An Investigation of the Inflammatory Landscape in the Brain and Bone Marrow of the APP/PS1 Mouse.

Abstract

The APP/PS1 mouse model recapitulates pathology of human Alzheimer's disease (AD). While amyloid-β peptide deposition and neurodegeneration are features of AD, the pathology may involve inflammation and impaired vascular regeneration. This study evaluated inflammatory environments in the brain and bone marrow (BM), and the impact on brain microvascular density. BM and frontal cortex from male nine-month-old APP/PS1 or the control C57Bl6/j mice were studied. Vascular density and inflammatory cells were evaluated in the sections of frontal cortex by immunohistochemistry. Different subsets of hematopoietic stem/progenitor cells (BM) and monocyte-macrophages were characterized by flow cytometry and by clonogenic assays. Myelopoietic or inflammatory factors were evaluated by real-time RT-PCR or by western blotting. CD34+ or CD31+ vascular structures were lower (p < 0.01, n = 6) in the frontal cortex that was associated with decreased number of Lin-Sca-1+cKit+ vasculogenic progenitor cells in the BM and circulation (p < 0.02, n = 6) compared to the control. Multipotent progenitor cells MPP4, common lymphoid, common myeloid and myeloid progenitor cells were higher in the APP/PS1-BM compared to the control, which agreed with increased numbers of monocytes and pro-inflammatory macrophages.

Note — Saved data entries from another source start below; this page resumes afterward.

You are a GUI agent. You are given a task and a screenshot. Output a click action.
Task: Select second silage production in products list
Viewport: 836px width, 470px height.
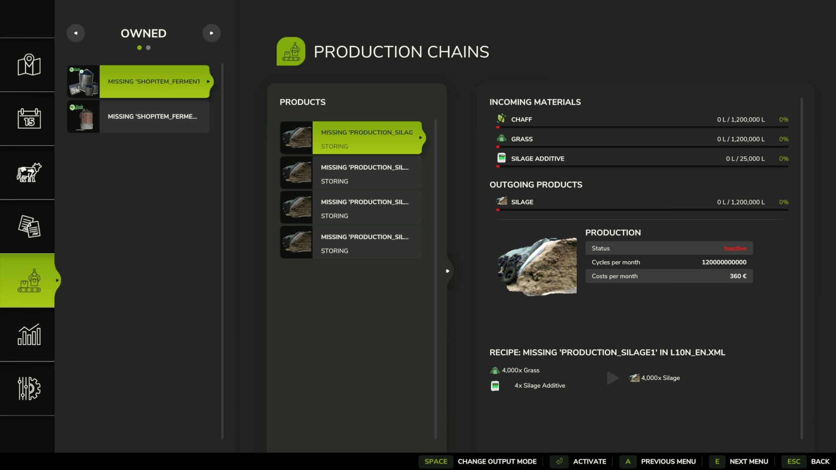tap(351, 173)
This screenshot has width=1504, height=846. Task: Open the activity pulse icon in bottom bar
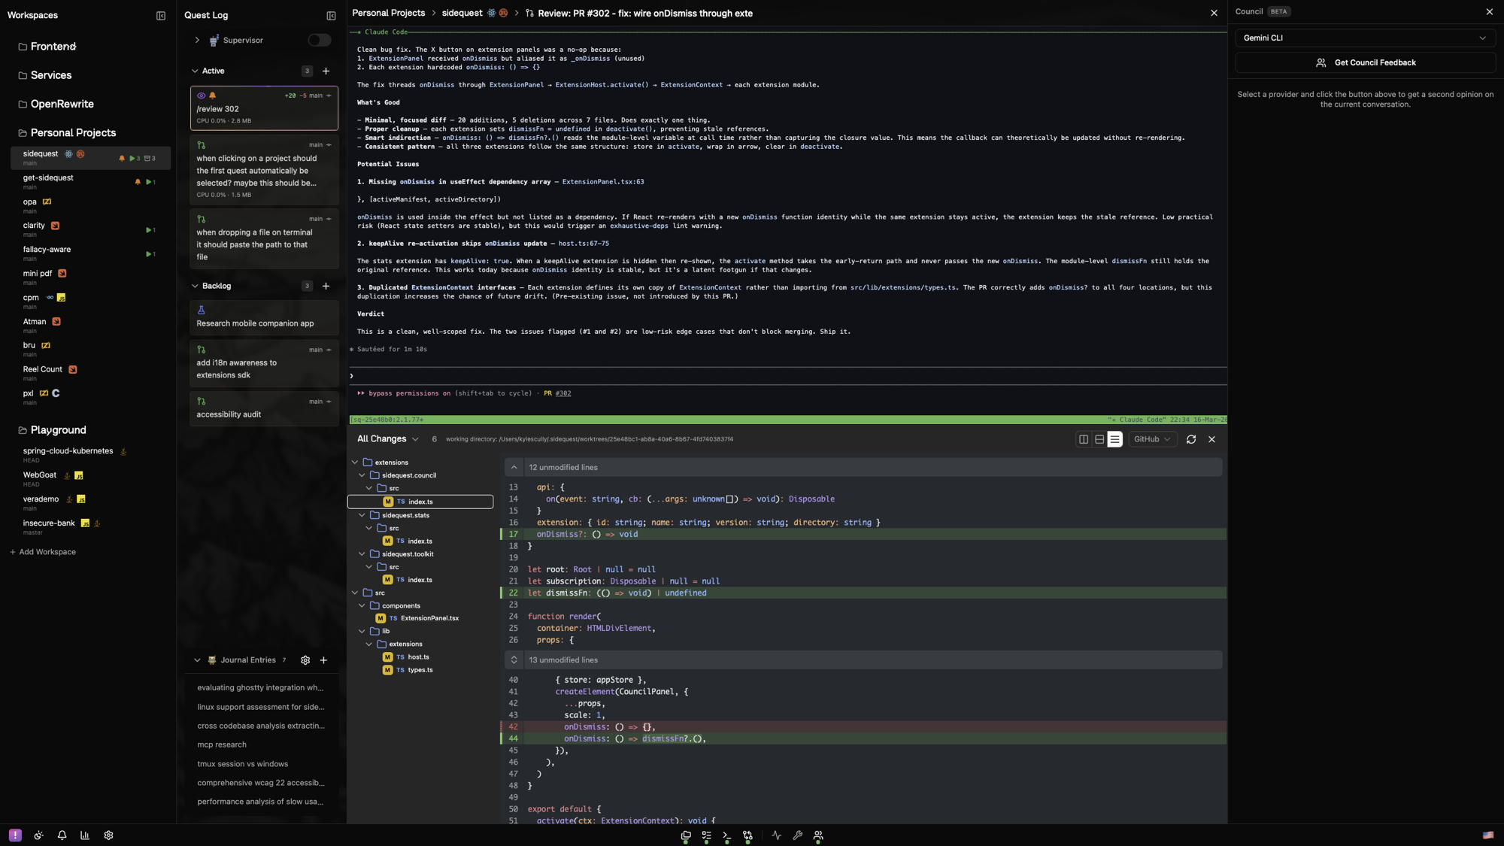point(777,835)
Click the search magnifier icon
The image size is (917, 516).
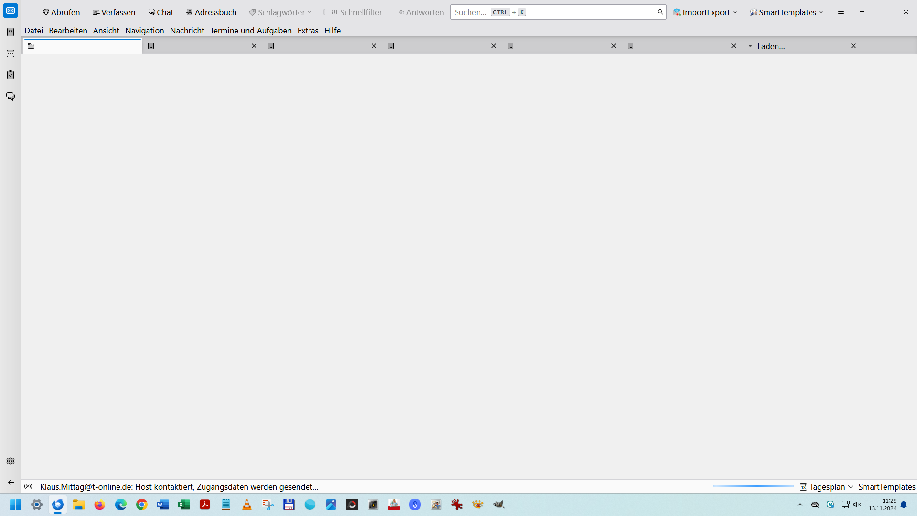(x=660, y=12)
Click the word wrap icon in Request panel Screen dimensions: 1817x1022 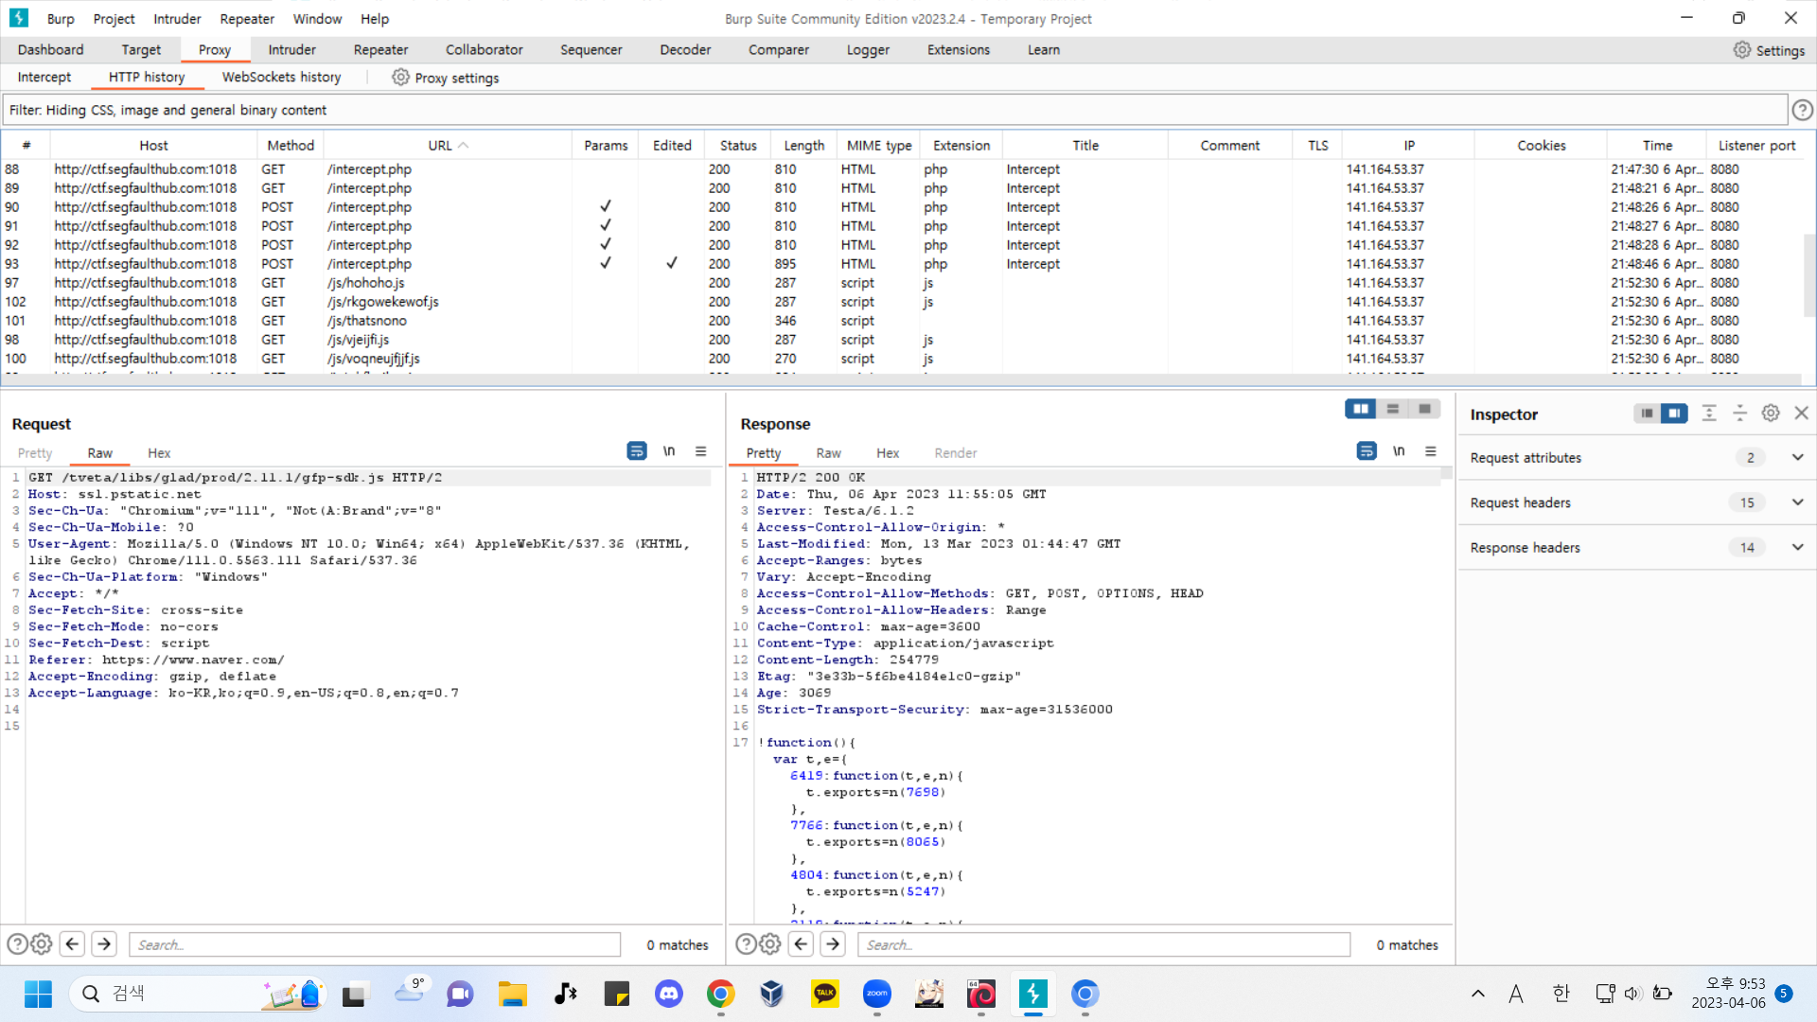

The expression of pro-myelopoietic factors and alarmins was higher in the APP/PS1 BM-HSPCs or in the BM-supernatants compared to the control. Frontal cortices of APP/PS1 mice showed higher number of pro-inflammatory macrophages (CD11b+F4/80+ or CD80+) and microglia (OX42+Iba1+). These findings show that AD pathology in APP/PS1 mice is associated with upregulated myelopoiesis, which contributes to the brain inflammation and decreased vascularity.